Ainsi naquit la vérité artificielle
Comme chacun sait, plus moyen d’échapper à l’intelligence artificielle (IA). Nos poches, nos voitures, nos objets sont connectés. Nos neurones aussi, dit-on. Hebdomadaires et quotidiens, séminaires et symposiums sont saturés d’interventions. Partout, l’IA fait parler, mais également fait agir. Et d’abord dans le registre des banques, hôpitaux, services de sécurité, cabinets de recrutement, etc. Il n’est aucun secteur vital qu’elle ne touche, se targuant de les transformer tous de fond en comble. Dès demain. A moins que ce ne soit déjà fait.

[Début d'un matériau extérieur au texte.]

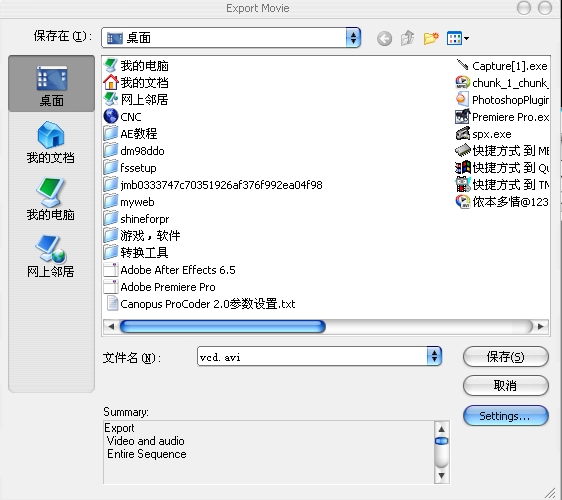Image resolution: width=562 pixels, height=500 pixels.
Task: Open 我的文档 from the places sidebar
Action: click(x=51, y=142)
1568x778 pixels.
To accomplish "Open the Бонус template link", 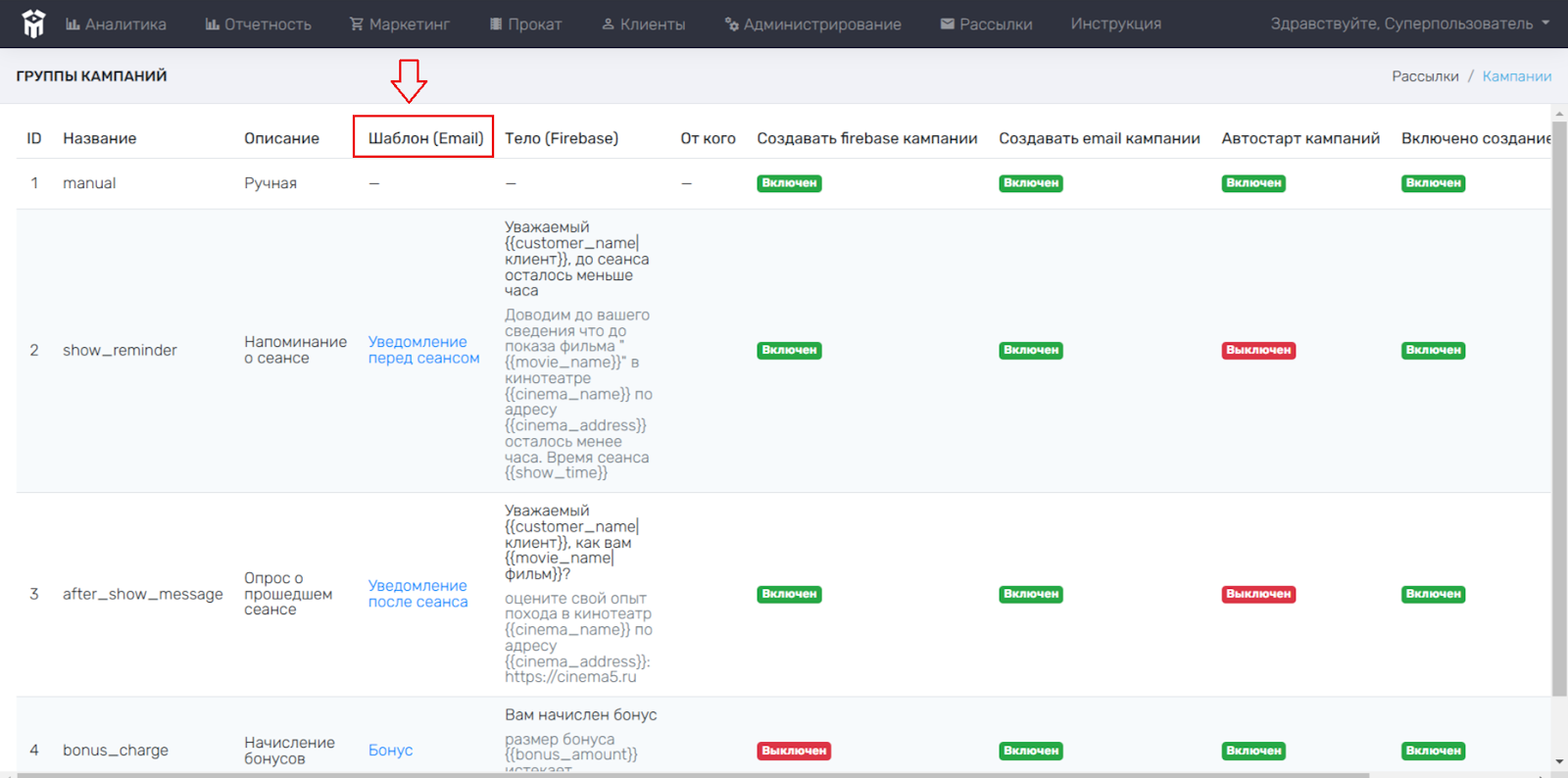I will [390, 751].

Dans cette déferlante autour de l’IA – ses bienfaits, ses méfaits, ses exploits, son avenir… –, on trouve à satiété l’étonnement et la crainte, l’enthousiasme et l’abattement. Mais, en fin de compte, peu de pensée. Trop peu d’analyses vraiment intelligentes, de critiques incisives et fortes. C’est pourquoi il faut saluer, et recommander, le nouveau livre d’Eric Sadin, L’Intelligence artificielle ou l’enjeu du siècle. Après, notamment, La Vie algorithmique et La Silicolonisation du monde (L’Echappée, 2015 et 2017), il signe cette fois son essai le plus ambitieux et le plus abouti.
Car Eric Sadin ne se contente pas d’expliquer pourquoi les data envahissent tout, ni comment les algorithmes décident des embauches, des régimes alimentaires, des prêts bancaires et des traitements médicaux. Il met d’abord en lumière de quelle façon les machines ont profondément changé de statut, passant du rôle de prothèse au mimétisme du cerveau, créant ainsi un univers anthropomorphique d’un genre inédit.
Car ce monde n’est que pseudo-humain. Il ressemble au nôtre, mais de manière augmentée (par la puissance de calcul) et parcellaire (par l’absence d’affects et de liberté). Plus que tout, le néoréel est incitatif, prescriptif, destiné à contrôler nos gestes et comportements, minute par minute.
Les vies mises sous tutelle
Le plus intéressant, dans cette étude radicalement critique, est l’accent mis sur la naissance d’un régime de vérité inédit. Tout se passe comme si l’IA permettait enfin d’atteindre et d’exhiber une vérité incontestable, objective, à laquelle nous ne pourrions plus, désormais, que nous soumettre. Subrepticement, si nous n’y prenons pas garde, nous sommes donc en train de changer de monde. Celui qui se dessine met sous tutelle les vies, les pensées et les décisions humaines.
Le basculement en cours va donc bien au-delà du simple traitement des informations. Ce n’est plus seulement la vie privée et la démocratie qui sont en question. Ce sont les dimensions multiples de l’ancienne vie humaine, ses divers critères de sensibilité, l’autonomie des décisions personnelles, ses paris sur le risque et ses incertitudes, etc.
Ce nouveau régime de vérité, régi par la technique, tend à remplacer une fois pour toutes les modes antérieurs de dévoilement du réel, qui étaient hasardeux ou rigoureux, religieux ou philosophiques, poétiques ou pifométriques… Si cela s’accomplit, alors nous entrerons dans une autre histoire que celle de l’humanité. Pour l’heure, la mutation est encore incertaine, l’avenir indécis. L’enjeu est philosophique, politique et vital.
Certes, on peut faire bien des objections à Eric Sadin. Qu’il tord le bâton dans l’autre sens, voit tout en noir, minimise ou néglige des aspects positifs de l’intelligence artificielle. Mais sa critique incite à une réflexion de fond.